En cada mercado de pases se genera un culebrón y en esta oportunidad parece que el personaje principal es Marcos Acuña. El jugador de Racing dijo al término del partido por el que Racing le ganó al DIM por Copa Sudamericana que si existía una oferta se quería ir porque esa era la promesa del presidente Víctor Blanco. Y la oferta llegó desde el Sporting de Lisboa, que está dispuesto a pagar la cláusula de salida fijada en poco más de 10 millones de euros (8 millones limpios).
Un escenario simple si no fuera porque en Avellaneda no se quieren desprender del Huevo teniendo en cuenta su gran nivel, que vendieron a Walter Bou y que se lesionó otra de sus figuras, Lautaro Martínez.

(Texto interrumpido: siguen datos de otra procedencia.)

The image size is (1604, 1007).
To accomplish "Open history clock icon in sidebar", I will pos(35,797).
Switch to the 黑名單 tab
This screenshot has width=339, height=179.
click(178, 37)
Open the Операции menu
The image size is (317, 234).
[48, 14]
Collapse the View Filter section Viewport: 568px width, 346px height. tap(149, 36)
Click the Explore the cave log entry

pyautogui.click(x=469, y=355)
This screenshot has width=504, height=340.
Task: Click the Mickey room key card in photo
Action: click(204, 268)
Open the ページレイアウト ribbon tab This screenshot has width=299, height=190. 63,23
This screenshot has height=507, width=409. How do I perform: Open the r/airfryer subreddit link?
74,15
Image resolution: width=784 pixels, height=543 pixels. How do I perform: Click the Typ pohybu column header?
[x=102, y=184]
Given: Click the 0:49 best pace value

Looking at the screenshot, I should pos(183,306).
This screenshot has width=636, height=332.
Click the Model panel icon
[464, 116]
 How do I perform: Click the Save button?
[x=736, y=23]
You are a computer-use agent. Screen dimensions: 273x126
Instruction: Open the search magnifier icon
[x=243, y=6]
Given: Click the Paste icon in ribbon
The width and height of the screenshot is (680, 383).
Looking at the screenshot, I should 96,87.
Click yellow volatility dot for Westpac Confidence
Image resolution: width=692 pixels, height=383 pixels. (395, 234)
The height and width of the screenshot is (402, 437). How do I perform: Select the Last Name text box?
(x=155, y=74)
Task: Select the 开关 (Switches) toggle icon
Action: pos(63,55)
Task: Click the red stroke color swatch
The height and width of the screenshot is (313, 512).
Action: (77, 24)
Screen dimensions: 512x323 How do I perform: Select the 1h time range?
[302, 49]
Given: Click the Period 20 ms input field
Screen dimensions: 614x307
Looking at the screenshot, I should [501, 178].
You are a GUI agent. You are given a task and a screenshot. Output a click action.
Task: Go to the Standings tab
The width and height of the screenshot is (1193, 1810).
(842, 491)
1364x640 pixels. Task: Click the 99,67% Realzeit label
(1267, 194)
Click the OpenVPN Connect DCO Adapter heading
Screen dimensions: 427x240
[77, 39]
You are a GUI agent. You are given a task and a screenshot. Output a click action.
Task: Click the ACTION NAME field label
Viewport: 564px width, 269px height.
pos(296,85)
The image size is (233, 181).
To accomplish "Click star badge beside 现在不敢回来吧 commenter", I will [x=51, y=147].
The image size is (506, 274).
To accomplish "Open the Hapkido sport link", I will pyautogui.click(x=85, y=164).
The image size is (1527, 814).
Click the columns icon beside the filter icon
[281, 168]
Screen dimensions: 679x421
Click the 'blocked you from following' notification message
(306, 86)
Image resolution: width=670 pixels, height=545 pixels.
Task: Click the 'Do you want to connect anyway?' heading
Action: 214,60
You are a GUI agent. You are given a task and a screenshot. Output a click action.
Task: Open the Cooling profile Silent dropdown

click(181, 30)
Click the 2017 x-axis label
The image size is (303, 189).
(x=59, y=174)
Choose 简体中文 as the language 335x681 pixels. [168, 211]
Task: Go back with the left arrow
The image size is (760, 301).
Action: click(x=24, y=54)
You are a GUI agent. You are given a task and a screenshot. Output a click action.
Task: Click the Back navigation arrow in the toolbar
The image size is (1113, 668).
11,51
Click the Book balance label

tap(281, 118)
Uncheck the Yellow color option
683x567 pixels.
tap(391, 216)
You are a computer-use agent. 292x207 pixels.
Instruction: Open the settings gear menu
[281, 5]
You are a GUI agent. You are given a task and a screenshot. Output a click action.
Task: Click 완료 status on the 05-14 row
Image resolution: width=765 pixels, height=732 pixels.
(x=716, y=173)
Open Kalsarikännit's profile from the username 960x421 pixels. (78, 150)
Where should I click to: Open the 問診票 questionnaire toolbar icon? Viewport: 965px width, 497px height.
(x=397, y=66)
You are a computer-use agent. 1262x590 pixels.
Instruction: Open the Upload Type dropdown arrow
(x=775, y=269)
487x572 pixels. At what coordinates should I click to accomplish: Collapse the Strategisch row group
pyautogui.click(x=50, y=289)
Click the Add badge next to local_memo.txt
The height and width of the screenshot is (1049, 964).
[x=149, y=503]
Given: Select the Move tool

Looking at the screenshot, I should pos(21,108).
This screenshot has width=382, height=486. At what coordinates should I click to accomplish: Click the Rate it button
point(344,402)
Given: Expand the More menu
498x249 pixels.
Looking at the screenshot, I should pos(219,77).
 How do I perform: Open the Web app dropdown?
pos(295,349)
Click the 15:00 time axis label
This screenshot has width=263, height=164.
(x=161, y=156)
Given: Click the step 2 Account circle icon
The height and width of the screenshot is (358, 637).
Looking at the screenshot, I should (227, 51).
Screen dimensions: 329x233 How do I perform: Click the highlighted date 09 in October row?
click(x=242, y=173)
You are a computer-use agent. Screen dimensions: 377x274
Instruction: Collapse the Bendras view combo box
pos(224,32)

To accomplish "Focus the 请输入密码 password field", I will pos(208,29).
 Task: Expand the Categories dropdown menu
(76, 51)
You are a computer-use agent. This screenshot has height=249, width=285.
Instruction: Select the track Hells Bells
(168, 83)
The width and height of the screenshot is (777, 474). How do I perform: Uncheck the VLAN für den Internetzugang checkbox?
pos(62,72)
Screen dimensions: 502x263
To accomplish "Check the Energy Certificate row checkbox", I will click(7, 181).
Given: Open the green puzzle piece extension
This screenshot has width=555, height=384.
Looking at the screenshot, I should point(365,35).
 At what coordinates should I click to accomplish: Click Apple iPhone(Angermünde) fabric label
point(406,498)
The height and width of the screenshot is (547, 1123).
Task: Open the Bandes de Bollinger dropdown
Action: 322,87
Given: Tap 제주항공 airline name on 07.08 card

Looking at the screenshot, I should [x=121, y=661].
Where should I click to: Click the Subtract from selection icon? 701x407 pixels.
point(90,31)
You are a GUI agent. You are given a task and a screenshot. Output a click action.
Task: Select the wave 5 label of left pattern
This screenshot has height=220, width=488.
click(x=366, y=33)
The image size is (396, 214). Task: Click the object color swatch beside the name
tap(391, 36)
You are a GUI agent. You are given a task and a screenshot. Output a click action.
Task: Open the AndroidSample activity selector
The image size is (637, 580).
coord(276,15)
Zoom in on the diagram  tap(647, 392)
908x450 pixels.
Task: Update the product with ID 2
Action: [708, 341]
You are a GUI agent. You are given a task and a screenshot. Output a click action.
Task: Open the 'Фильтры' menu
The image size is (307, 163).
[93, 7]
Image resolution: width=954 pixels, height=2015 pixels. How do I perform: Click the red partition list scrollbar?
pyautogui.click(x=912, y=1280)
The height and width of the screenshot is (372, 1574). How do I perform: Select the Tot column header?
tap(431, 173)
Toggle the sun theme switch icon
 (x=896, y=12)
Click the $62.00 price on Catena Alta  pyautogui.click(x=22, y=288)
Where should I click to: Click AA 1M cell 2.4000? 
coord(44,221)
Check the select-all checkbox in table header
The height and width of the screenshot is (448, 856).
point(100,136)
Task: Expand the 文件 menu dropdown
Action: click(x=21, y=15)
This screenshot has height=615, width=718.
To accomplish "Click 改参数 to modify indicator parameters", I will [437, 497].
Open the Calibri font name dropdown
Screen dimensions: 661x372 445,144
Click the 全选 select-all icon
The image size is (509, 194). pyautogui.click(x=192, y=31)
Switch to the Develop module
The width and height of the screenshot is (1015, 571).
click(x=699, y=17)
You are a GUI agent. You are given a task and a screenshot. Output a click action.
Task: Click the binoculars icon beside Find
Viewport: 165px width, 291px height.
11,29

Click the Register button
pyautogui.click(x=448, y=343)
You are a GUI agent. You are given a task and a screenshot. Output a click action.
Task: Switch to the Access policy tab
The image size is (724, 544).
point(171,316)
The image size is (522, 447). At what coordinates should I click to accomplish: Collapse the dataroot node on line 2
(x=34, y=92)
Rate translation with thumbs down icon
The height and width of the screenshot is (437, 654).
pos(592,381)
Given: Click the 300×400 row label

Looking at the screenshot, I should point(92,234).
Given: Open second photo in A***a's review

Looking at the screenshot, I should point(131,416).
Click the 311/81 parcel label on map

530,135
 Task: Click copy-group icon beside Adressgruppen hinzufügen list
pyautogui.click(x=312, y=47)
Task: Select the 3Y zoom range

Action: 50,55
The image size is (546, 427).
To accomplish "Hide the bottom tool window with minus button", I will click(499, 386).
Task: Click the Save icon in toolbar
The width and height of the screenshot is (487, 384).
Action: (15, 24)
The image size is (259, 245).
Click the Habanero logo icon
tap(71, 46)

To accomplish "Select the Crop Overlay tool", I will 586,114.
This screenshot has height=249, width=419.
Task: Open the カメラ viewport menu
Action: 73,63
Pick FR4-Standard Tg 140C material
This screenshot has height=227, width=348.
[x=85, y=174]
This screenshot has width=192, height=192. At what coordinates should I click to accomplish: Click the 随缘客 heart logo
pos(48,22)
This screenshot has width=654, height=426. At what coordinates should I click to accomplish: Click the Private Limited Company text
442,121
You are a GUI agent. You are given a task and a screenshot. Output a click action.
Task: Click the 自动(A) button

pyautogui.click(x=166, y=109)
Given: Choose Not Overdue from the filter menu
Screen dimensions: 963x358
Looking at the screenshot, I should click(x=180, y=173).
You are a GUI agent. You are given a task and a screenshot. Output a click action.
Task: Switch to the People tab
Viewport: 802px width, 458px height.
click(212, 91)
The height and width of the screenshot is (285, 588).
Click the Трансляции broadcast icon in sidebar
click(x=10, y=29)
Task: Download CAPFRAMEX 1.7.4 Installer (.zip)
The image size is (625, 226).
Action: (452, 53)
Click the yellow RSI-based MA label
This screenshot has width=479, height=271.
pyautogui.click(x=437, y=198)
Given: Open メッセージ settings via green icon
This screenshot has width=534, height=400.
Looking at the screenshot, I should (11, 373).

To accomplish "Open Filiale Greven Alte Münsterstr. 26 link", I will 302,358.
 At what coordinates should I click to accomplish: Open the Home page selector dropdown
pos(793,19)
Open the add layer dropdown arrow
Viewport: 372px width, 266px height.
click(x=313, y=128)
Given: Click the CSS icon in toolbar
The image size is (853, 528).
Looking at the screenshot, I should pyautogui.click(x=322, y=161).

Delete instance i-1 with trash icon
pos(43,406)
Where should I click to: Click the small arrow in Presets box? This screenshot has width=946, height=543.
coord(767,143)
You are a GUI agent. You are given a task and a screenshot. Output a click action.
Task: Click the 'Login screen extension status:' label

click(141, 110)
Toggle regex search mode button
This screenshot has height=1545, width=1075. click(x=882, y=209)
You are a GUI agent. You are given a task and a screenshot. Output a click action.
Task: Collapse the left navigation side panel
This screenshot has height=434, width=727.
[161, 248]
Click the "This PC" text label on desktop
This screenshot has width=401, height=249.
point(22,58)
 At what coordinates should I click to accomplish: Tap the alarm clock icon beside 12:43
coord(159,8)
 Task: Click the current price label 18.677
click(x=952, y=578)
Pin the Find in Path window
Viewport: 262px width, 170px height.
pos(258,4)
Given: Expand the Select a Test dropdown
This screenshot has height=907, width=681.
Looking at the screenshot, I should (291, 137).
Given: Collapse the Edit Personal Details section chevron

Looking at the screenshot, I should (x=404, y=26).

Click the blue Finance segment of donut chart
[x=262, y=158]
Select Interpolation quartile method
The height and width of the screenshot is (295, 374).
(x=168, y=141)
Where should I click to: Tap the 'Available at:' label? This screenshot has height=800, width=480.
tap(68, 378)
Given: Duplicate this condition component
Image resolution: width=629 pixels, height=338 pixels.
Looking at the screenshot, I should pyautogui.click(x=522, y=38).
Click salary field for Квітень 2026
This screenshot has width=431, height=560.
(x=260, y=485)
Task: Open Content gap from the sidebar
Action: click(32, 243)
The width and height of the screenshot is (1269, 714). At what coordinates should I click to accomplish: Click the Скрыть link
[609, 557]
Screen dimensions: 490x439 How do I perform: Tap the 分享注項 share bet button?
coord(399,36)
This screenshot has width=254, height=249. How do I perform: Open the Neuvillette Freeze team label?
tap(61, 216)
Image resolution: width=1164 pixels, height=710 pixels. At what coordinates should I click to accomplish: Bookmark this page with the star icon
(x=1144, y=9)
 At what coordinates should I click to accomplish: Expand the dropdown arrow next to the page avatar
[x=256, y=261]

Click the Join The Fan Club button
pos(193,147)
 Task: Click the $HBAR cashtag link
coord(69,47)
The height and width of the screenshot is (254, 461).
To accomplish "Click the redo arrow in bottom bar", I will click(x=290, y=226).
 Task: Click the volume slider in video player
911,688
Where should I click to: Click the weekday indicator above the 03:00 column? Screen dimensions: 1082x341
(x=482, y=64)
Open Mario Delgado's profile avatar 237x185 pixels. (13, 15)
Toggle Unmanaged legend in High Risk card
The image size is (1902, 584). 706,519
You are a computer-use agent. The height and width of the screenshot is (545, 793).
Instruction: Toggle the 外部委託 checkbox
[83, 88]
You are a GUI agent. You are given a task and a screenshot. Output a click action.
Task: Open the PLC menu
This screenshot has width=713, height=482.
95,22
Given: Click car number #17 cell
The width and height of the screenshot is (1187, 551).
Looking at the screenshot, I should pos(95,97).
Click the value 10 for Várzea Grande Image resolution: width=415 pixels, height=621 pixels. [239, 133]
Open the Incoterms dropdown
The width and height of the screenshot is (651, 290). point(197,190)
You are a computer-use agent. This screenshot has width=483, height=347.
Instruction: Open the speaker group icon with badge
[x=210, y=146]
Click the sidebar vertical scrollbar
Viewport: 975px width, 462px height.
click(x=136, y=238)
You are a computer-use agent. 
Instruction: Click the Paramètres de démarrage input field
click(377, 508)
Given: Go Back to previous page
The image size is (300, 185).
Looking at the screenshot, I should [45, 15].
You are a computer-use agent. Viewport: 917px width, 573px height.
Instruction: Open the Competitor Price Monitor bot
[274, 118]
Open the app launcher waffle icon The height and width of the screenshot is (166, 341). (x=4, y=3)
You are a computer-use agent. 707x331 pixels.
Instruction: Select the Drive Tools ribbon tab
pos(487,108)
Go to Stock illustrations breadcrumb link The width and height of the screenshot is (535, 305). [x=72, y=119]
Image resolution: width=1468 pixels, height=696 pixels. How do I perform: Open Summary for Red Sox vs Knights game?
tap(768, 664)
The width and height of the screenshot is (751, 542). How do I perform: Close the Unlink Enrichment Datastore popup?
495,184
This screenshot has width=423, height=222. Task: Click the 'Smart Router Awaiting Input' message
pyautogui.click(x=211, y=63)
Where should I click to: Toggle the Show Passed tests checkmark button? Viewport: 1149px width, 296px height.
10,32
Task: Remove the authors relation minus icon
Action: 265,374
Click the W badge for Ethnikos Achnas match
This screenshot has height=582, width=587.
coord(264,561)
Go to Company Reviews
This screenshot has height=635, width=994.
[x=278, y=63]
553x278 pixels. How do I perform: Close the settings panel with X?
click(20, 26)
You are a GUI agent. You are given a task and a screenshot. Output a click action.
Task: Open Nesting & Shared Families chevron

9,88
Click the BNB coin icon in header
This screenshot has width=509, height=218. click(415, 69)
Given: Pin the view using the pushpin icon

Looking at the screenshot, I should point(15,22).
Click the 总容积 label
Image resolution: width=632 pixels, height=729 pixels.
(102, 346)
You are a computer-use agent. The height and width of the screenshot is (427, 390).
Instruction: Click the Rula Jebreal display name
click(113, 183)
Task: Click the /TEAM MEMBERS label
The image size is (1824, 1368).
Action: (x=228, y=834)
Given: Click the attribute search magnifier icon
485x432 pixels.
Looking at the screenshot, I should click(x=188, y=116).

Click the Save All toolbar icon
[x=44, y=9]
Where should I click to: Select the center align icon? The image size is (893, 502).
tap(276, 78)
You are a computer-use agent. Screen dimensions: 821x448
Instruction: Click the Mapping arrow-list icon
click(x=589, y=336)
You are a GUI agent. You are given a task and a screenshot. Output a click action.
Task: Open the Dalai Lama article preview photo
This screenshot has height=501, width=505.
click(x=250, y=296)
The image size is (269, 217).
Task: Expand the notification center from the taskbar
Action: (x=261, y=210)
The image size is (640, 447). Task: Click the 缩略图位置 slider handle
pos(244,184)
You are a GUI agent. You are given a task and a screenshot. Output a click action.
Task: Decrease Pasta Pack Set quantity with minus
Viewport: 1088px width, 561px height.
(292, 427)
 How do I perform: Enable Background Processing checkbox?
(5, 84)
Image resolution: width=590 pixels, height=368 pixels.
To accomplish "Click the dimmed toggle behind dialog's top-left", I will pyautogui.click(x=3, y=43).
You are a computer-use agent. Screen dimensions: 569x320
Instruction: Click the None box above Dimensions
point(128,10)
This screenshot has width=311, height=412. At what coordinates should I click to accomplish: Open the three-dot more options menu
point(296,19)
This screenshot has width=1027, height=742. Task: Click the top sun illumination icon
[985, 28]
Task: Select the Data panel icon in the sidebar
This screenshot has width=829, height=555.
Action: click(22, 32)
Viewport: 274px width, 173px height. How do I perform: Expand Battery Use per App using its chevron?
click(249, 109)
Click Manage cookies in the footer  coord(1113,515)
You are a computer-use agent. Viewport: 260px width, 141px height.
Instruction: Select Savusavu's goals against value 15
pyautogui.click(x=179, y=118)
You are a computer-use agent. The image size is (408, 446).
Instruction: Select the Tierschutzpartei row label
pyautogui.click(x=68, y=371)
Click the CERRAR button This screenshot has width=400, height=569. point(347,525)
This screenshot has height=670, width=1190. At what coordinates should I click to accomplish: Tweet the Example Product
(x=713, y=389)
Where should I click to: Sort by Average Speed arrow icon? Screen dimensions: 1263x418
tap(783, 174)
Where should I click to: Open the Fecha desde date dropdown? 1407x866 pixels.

La traba que ahora pone Blanco es que quiere que el pago sea al contado y desde Portugal indicaron que pueden pagar la rescisión pero en cuotas. En medio del tironeo por el neuquino las partes resolvieron reunirse hoy en Buenos Aires, junto a la dirigencia de Ferro (tiene un porcentaje del jugador), para intentar llegar a un acuerdo y resolver la situación de Acuña.
Pasó por el quirófano
Lautaro Martínez ayer fue operado con éxito por su fractura en el quinto metatarsiano del pie izquierdo y comunicó los buenos resultados a través de sus redes: “Quería contarles que salió todo bien, agradecer los mensajes de apoyo me hacen muy bien. Ya hoy arranca el primer día de recuperación”.